We then run the command just_ran.

This command:

  1. sets last_run to current time
  2. calculates next_run based on the schedule type (weekly, monthly etc)
if cron.schedule == 'once':
            # For one-time jobs, disable after running
            cron.enabled = False
            cron.next_run = now  # Set to now since it won't run again
            logger.debug(f"Cron job '{cron.name}' completed (one-time job) and has been disabled")
        elif cron.schedule == 'daily':
            next_run_dt = now_dt + timedelta(days=1)
            cron.next_run = next_run_dt.timestamp()
            logger.debug(f"Cron job '{cron.name}' completed, next run scheduled for {next_run_dt}")
        elif cron.schedule == 'weekly':
            next_run_dt = now_dt + timedelta(weeks=1)
            cron.next_run = next_run_dt.timestamp()
            logger.debug(f"Cron job '{cron.name}' completed, next run scheduled for {next_run_dt}")
  1. Updates the Cron entry

This is just a super simple way to make GSM run tasks on a schedule without running every single time the app starts.

With all of these changes, our API speed is now....

  • 6 seconds -> 0.5 seconds!

But the webpage itself still loads in 3.5 seconds.

Google Lighthouse

Google Lighthouse rates our website as a 37.

It complains about some simple things like:

  • Preloading CSS / HTML
  • No compression
  • No caching

So what I did was:

  • Set rel=preload for important css
  • Added flask-compress dependency to compress the Flask payload, using Brotli. I read this HN comment thread on Brotli vs zstd and I believe Brotli makes the most sense for now.
😅
Brotli in a local open source program? Isn't that overkill?

🤓 achtkually no! The /api/stats endpoint returns a massive JSON payload containing all the stats (rolled up and todays) that's parsed by the frontend into pretty charts. Compressing it makes total sense.

Also, GSM works on a network level too. You may wish to host it on a beefy computer and use something like Moonlight to play the game on your phone, and then look up stats on your phone too.
  • Cached the CSS, since that changes very infrequently. Since GSM is not a server, users have to manually click "update" to update the app. At most this happens once every 3 days, so we use a 3 day cache here.

This led to our lighthouse score becoming 89, with the speed going from 3.5 seconds to 1.4 seconds.

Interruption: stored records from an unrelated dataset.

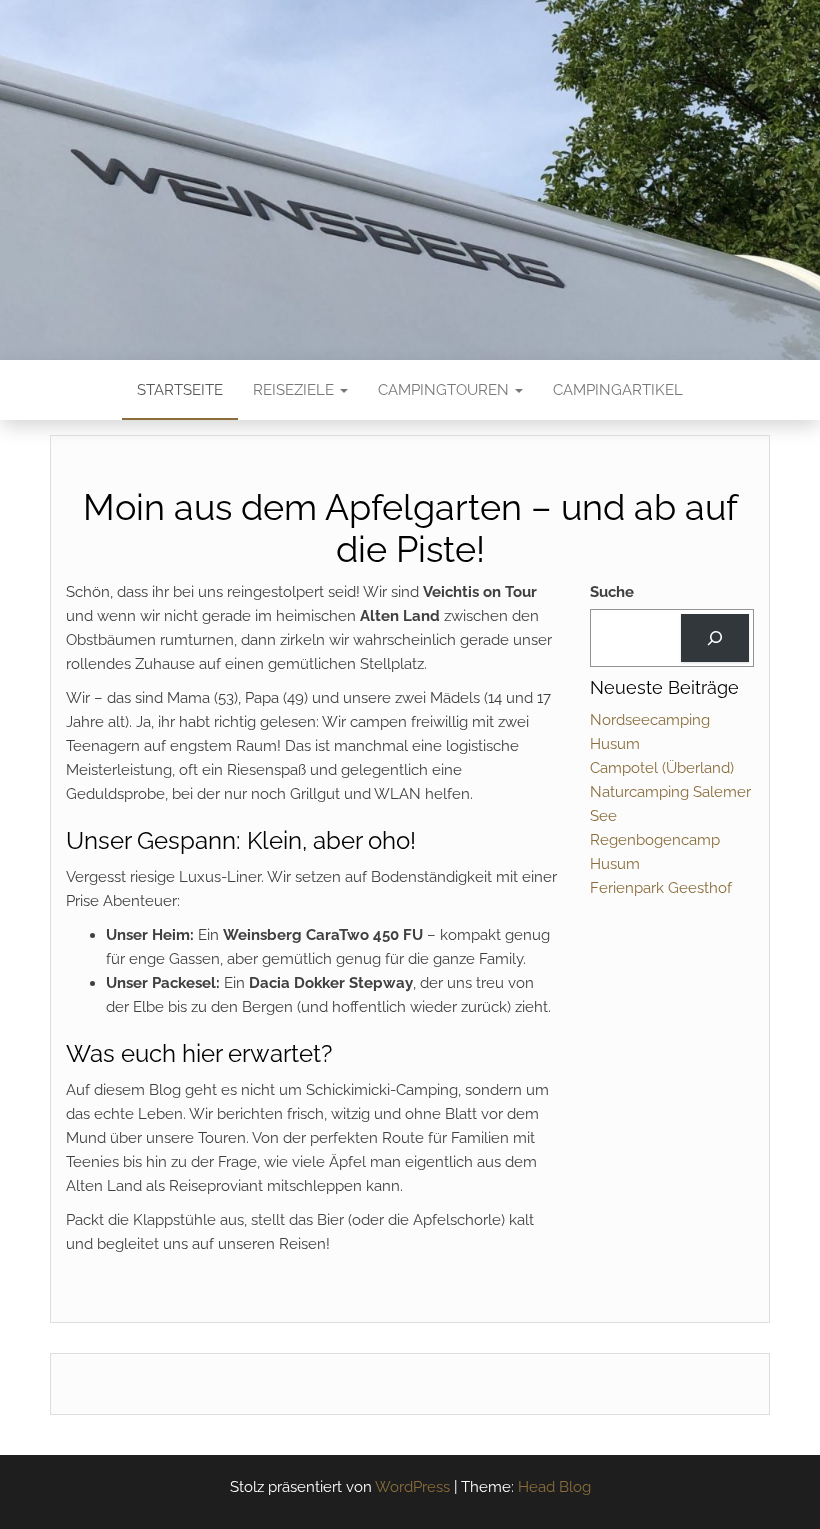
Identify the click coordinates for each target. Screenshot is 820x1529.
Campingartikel (618, 390)
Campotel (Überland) (662, 768)
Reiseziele (295, 390)
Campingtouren (445, 390)
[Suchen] (715, 638)
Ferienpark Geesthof (661, 888)
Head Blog (554, 1487)
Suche (612, 592)
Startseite (180, 390)
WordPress (412, 1487)
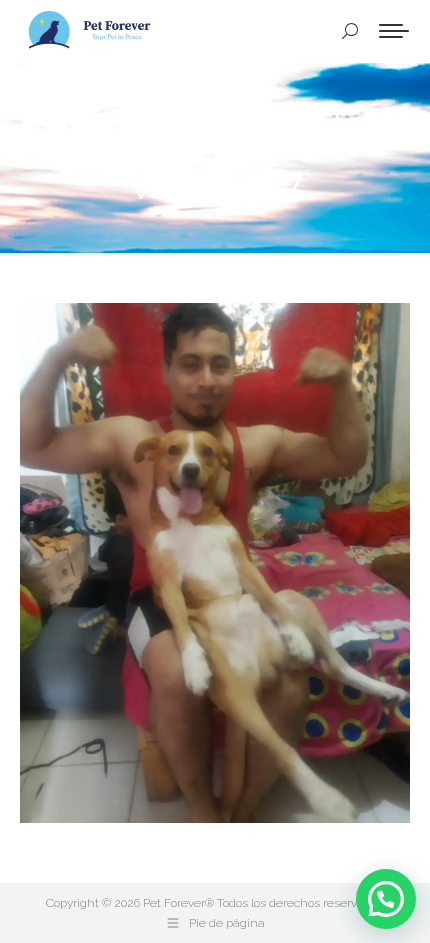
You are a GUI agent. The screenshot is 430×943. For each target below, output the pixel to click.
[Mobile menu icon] (394, 31)
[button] (386, 899)
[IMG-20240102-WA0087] (215, 563)
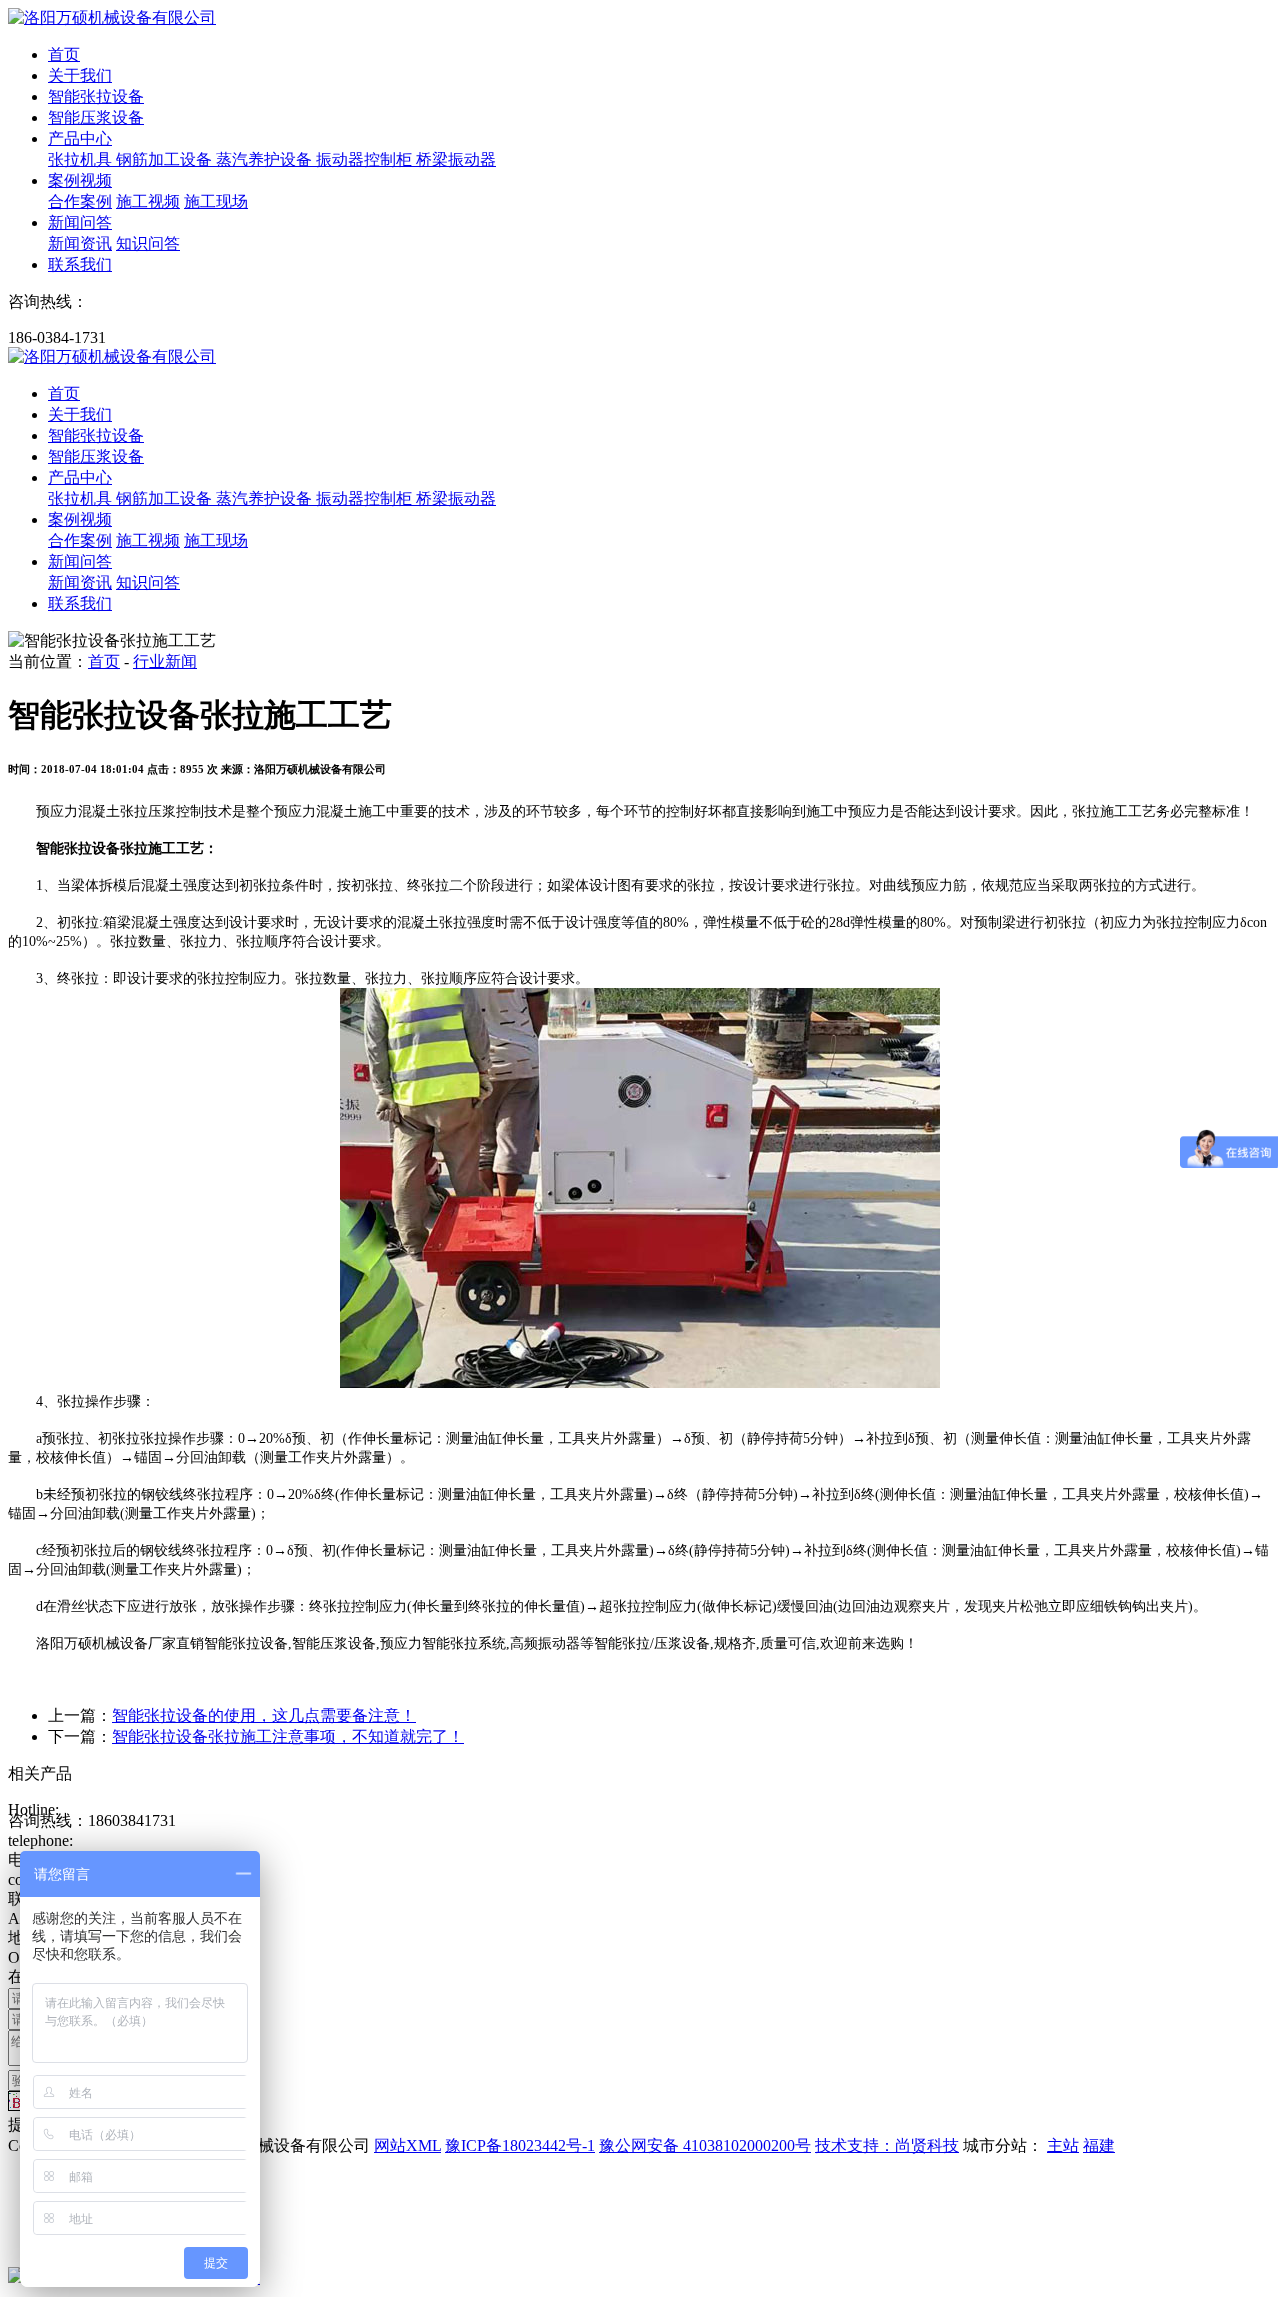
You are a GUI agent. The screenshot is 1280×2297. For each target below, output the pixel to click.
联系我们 (80, 264)
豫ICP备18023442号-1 (520, 2145)
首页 (64, 54)
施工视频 (148, 201)
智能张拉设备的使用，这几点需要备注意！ (264, 1715)
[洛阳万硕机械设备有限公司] (112, 17)
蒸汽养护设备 (266, 159)
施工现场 (216, 201)
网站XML (407, 2145)
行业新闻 (165, 661)
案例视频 (80, 180)
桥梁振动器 (456, 159)
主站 (1063, 2145)
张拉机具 (82, 159)
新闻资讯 (80, 243)
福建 (1099, 2145)
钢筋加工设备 (166, 159)
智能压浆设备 (96, 117)
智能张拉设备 (96, 96)
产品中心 (80, 138)
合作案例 (80, 201)
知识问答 (148, 243)
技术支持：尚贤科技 (887, 2145)
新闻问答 (80, 222)
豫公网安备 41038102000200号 (705, 2145)
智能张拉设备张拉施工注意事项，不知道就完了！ (288, 1736)
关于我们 (80, 75)
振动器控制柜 (366, 159)
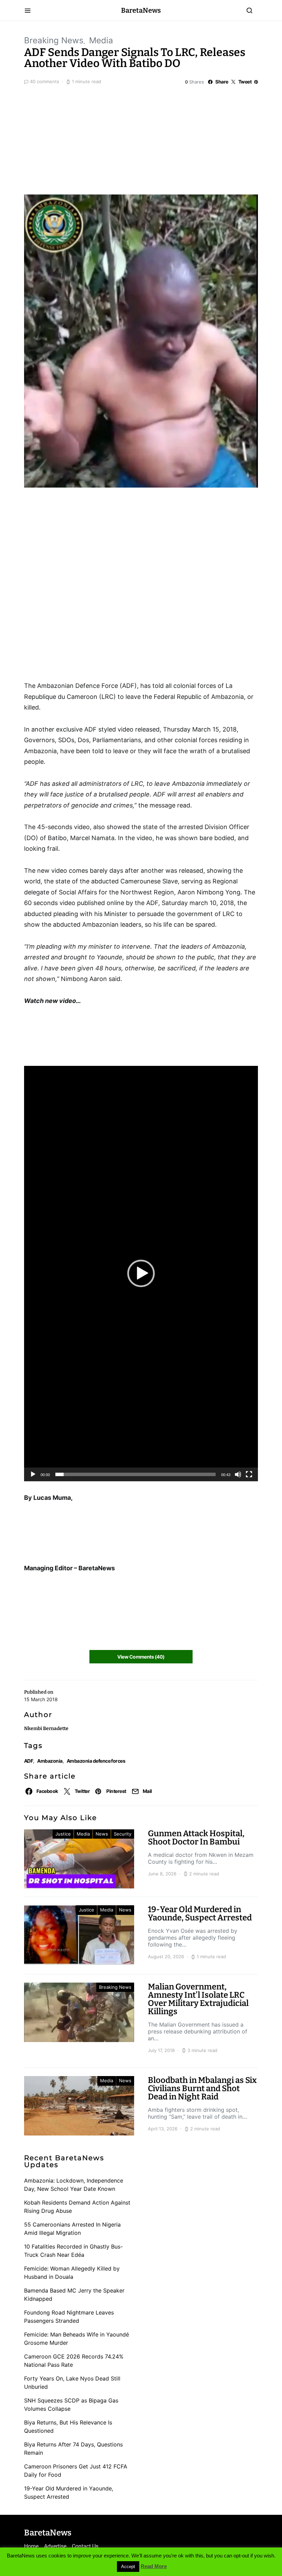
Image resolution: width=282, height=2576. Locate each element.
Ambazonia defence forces (96, 1761)
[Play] (33, 1474)
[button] (141, 1273)
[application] (141, 1273)
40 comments (44, 81)
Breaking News (54, 40)
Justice (63, 1834)
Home (31, 2546)
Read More (154, 2566)
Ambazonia (49, 1761)
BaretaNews (141, 10)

Speeding up Game Sentence Miner (GSM) Statistics by 200%
Speeding up Game Sentence Miner (GSM) Statistics by 200%

Very speedy!

Conclusion

We successfully doubled the loading speed of the statistics sites, but more importantly here are some key takeaways.

  • The use of data is so vast, one persons "meh" data is another persons core product. We need to look at our data flow and our application to decide the best approach. For example, not rolling up today's stats to keep AFK metrics.
  • There's a lot of arguments on Brotli vs zstd. For a local open source program either works.
  • Lighthouse has become a lot more useful since I last used it back in 2018.